I could have told him that. I waited, hoping for some new information.
“That skegger tried to play Lucy false. Making Deals is our trademark. If word got out that he successfully flouted his Deal, it would ruin Hell’s reputation.”
Hell’s reputation was a lot worse than its bite. We all learned back on the Coil that Hell was a terrible place, but really, it’s not so bad.
Especially when you consider the alternatives. I shuddered, thinking of what I knew of Heller, the next and much worse Hell dimension over.
So this was a PR thing. We couldn’t have an escaped soul running around telling people he was too bad-ass for Hell. Or that Lucy couldn’t handle her souls. Might make us look bad. I mean good. No, I mean . . .
“So what you’re saying is that Conrad is evil and Hell really isn’t, but we don’t want people to know that, right?”
At the sergeant’s nod, I relaxed and cracked my knuckles. Time for some spin doctoring and I was just the spinster to do it. But before I could dance around the problem, Dante cut in.
“Sir, if I may?”
“Yes, Dante? What?”
“Kirsty is fresh out of the Reaper Academy. Chasing down a dangerous runner is really a job for an experienced Reaper.”
“And that’s why I’m sending you with her.”
“Permission to speak free—” At Schotz’s impatient wave, Dante leapfrogged over the rest of the formal request and dove into his actual statement. “I think perhaps Kirsty and I shouldn’t work together right now, sir. There are some issues between us that might pose a distraction.”

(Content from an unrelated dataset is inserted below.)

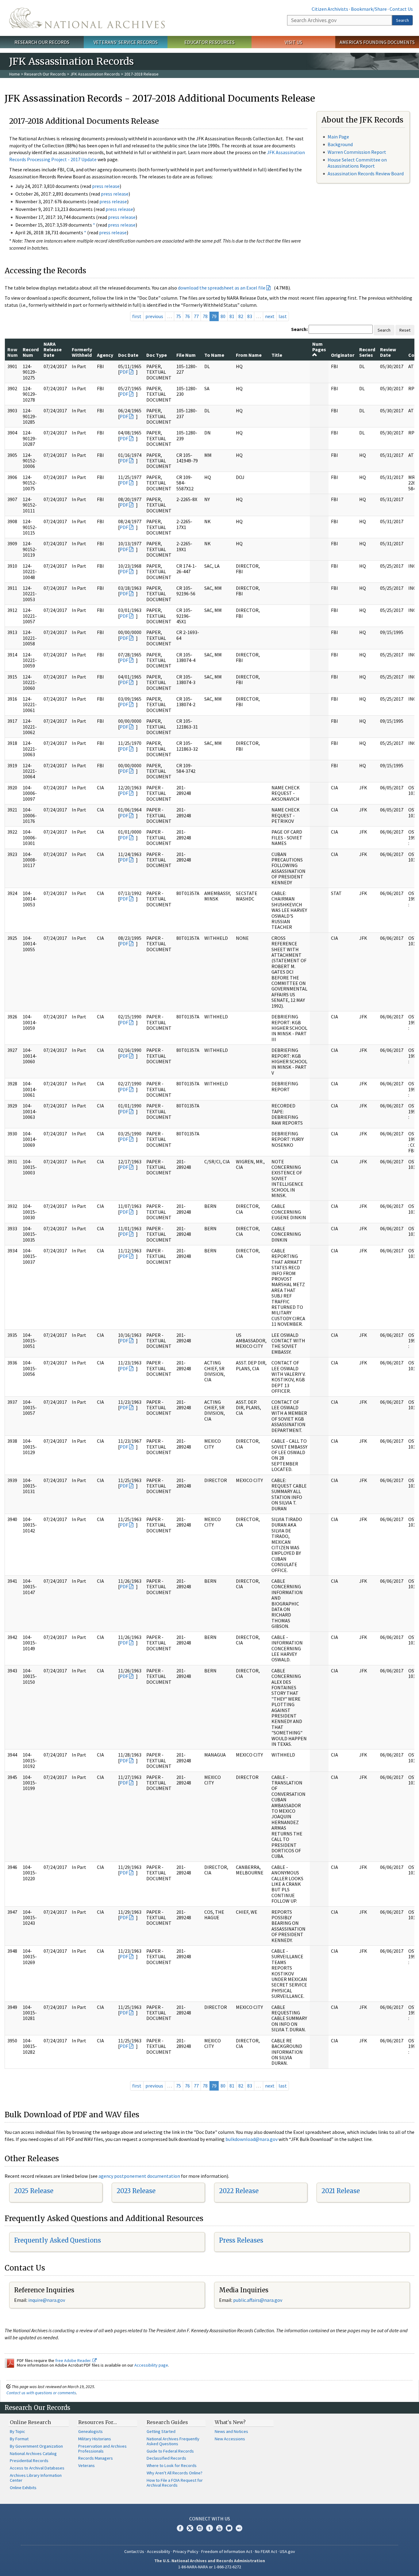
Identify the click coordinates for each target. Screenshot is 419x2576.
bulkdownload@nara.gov (251, 2139)
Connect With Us (209, 2519)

Oh, God. He didn’t want to be with me anymore? Was that the best excuse he could come up with?
Because I’d been a way bigger distraction when we were getting along.
“That’s why they call it punishment, idjit.” He glared at Dante, then at me. “Idjits, plural,” he corrected. When we both looked stunned, he rolled his eye and clarified. “This is punishment for everybody. We’re an equal opportunity Hell. This Conrad guy’ll get his when you find him. Kirsty, you caused the problem by reaping the skegger with Dante’s scythe even though you knew you weren’t supposed to.”
I ducked my head, letting my hair fall on either side of my face like snowy-white curtains.
More ostriched than ducked, actually.
“And Dante,” Schotz continued, “you let her. You should know better. Now you got another black mark on your record.” Schotz pulled out a piece of parchment and pointed to two grimy smudges on Dante’s otherwise pristine file. “So, yeah, I’m sticking the two of you together for this one. You’ll just have to grim and bear it. Plus, if you can’t get Conrad Iver this time, I’m going to have to take away your scythe for good.”
Oh, no! Hadn’t we settled that when I’d died and . . . But no, that was all about me. Judgment on Dante was still outstanding. Lucy had returned his scythe to him, circumventing the channels of . . . whatever passed for justice down here. If Dante couldn’t get his name cleared, couldn’t bring Conrad in this time, he’d have to go back into the death cycle and that would be the end of us as a couple. Not that we were getting along so great at the moment, but all couples go through rough times. I’d read Fifty Shades. Some couples even liked it rough.
Now I had yet another reason for bringing Conrad in.
“What sort of punishment will Conrad suffer?” Dante asked. Was he feeling sorry for Conrad or couldn’t wait to see him fry? Or possibly bake. Char-broil? Here in Hell, we like our punishments both cruel and unusual.